#### Teks Sumber:
........

Menuju konten utama

Pansus KPK akan Panggil LPSK untuk Jelaskan Arti Rumah Aman

Pansus Hak Angket KPK meminta keterangan LPSK terkait UU tentang Perlindungan Saksi dan Korban soal kewenangan mengelola rumah aman (safe house).

Pansus KPK akan Panggil LPSK untuk Jelaskan Arti Rumah Aman
Agun Gunandjar dan Arteria Dahlan bersama saksi kasus suap mantan Akil Mochtar, Miko Panji Tirtayasa , meninjau kondisi rumah aman atau "Safe House" KPK di Cipayung, Depok, Jawa Barat, Jum'at (11/8). ANTARA FOTO/Indrianto Eko Suwarso.

tirto.id - Ketua Lembaga Perlindungan Saksi dan Korban (LPSK) Abdul Haris Semendawai menjelaskan bahwa Undang-Undang No.31/2014 tentang Perlindungan Saksi dan Korban menyatakan salah satu kewenangan lembaganya adalah mengelola rumah aman bagi saksi dan korban.

Sebelum menghadiri Rapat Dengar Pendapat dengan Panitia Khusus Hak Angket di Gedung Nusantara di kompleks parlemen, Jakarta, Senin, Abdul Haris mengatakan dia belum menemukan aturan eksplisit yang menyebut mengenai lembaga lain yang punya kewenangan mengelola rumah aman dalam undang-undang itu.

........

#### Data Masukan:

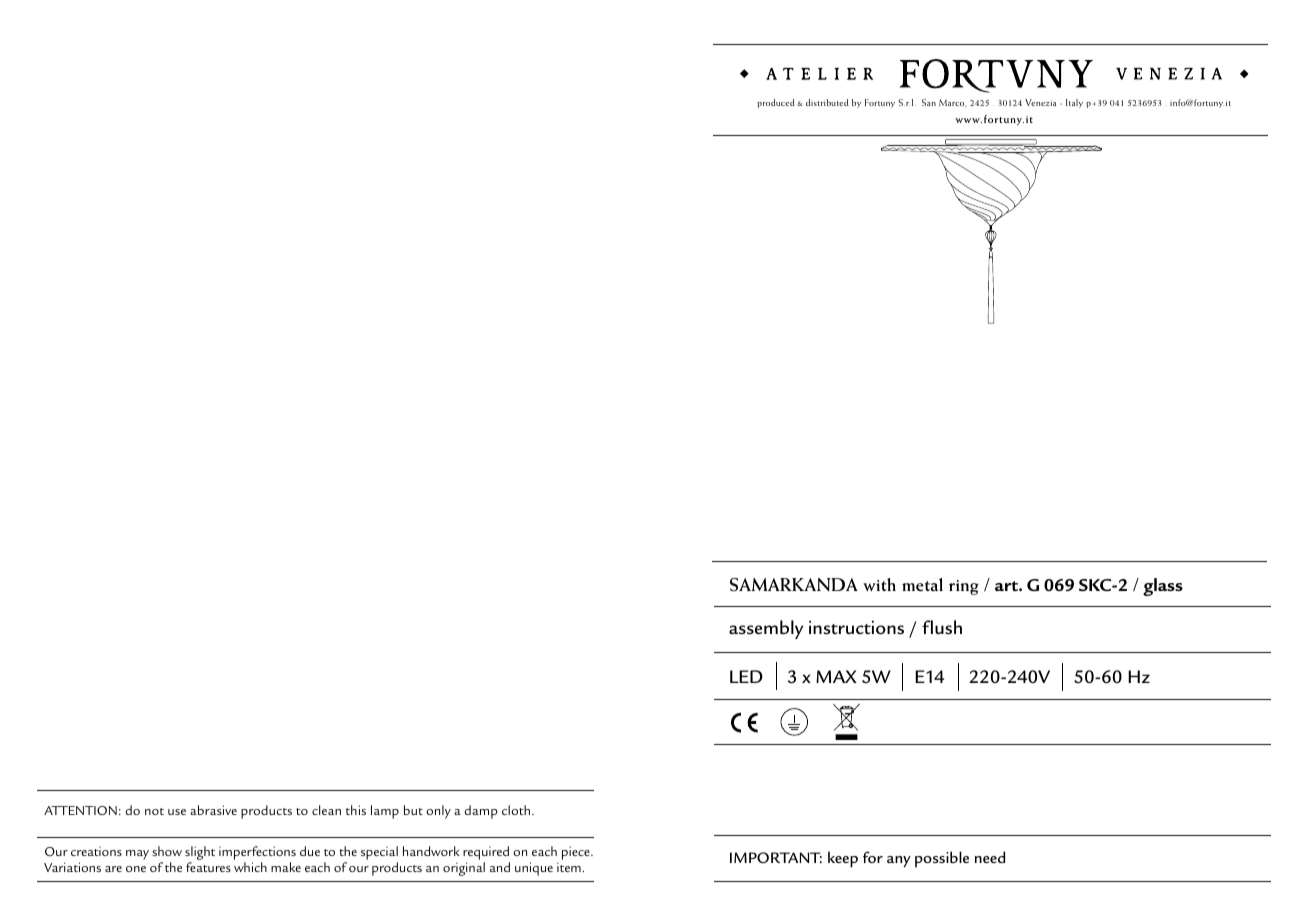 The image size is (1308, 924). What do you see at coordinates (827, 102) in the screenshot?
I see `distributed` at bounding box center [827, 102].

........

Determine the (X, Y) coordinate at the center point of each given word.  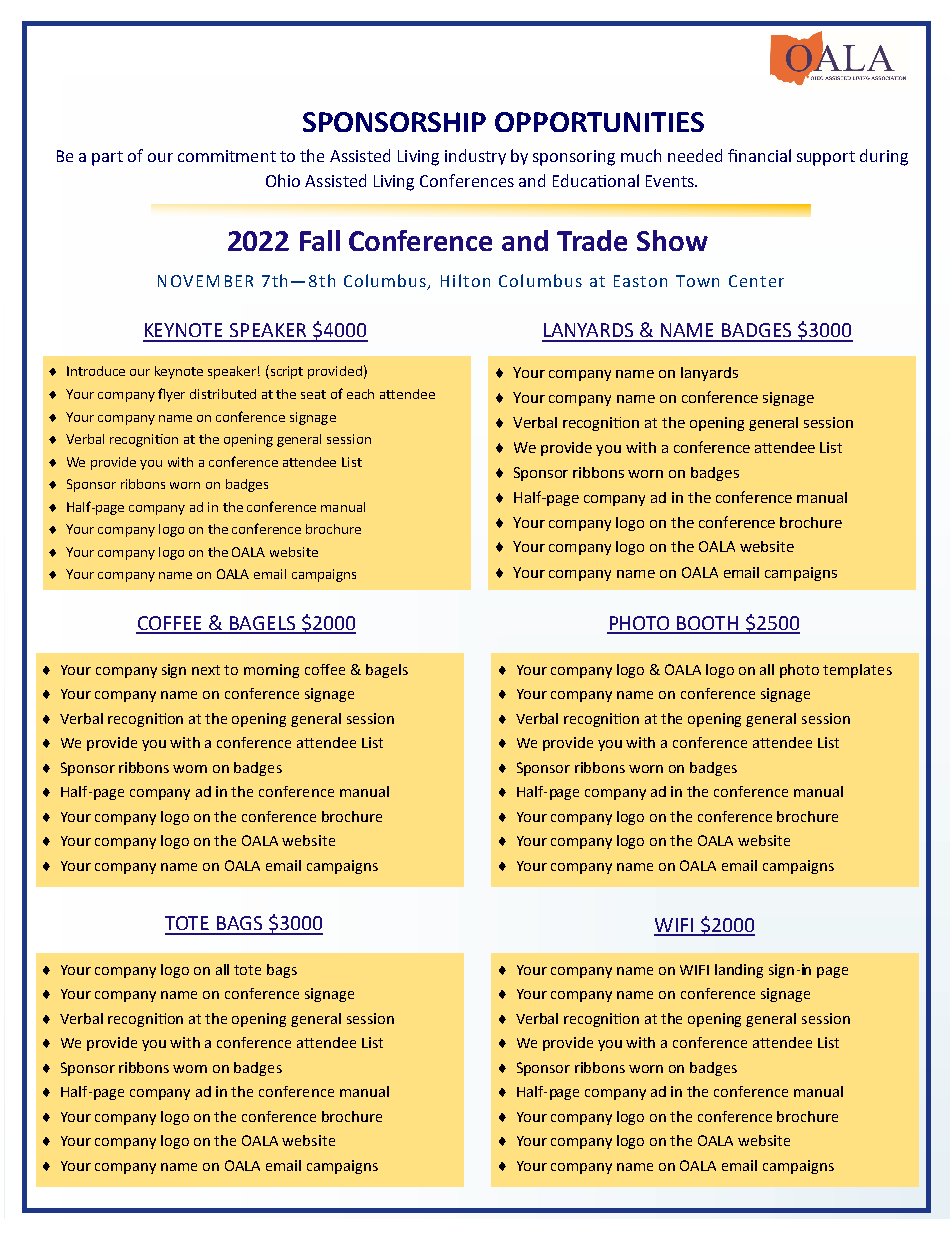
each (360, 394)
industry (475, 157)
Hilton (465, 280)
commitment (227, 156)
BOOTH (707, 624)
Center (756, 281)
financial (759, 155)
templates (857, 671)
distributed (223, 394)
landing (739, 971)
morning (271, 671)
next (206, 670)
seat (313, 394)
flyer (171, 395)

........

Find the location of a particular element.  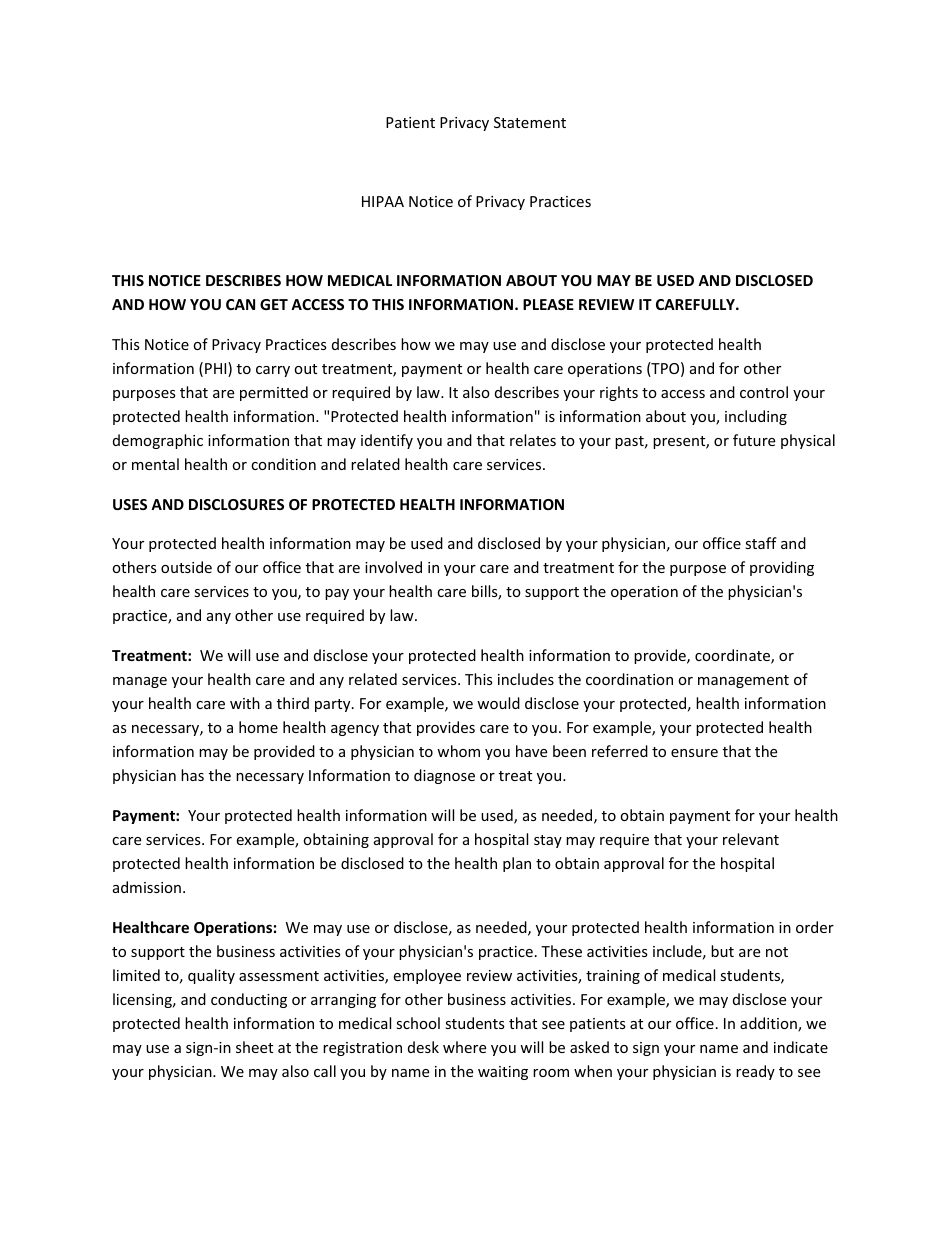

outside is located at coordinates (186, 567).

........

#### Tugas yang Diminta A:
Tentukan apakah setiap pernyataan berikut sesuai dengan teks sumber. Jawab ya atau tidak untuk masing-masing, disertai kutipan persis dari teks yang menjadi penentunya.
(i) Ketua LPSK adalah Abdul Haris Semendawai.
(ii) Rumah aman yang ditinjau berada di Bogor.
(iii) Abdul Haris sudah menemukan aturan eksplisit tentang lembaga lain yang berwenang mengelola rumah aman.
#### Tugas yang Diminta B:
Tukar "morning" dengan "evening" pada bagian catatan dari baris yang memuat "BOOTH (707, 624)" sampai baris yang memuat "flyer (171, 395)", lalu tuliskan kembali hanya baris-baris tersebut tanpa perubahan lain.

#### Keluaran yang Diharapkan A:
(i) Ya: "Ketua Lembaga Perlindungan Saksi dan Korban (LPSK) Abdul Haris Semendawai"
(ii) Tidak: "di Cipayung, Depok, Jawa Barat"
(iii) Tidak: "dia belum menemukan aturan eksplisit"

#### Keluaran yang Diharapkan B:
BOOTH (707, 624)
Center (756, 281)
financial (759, 155)
templates (857, 671)
distributed (223, 394)
landing (739, 971)
evening (271, 671)
next (206, 670)
seat (313, 394)
flyer (171, 395)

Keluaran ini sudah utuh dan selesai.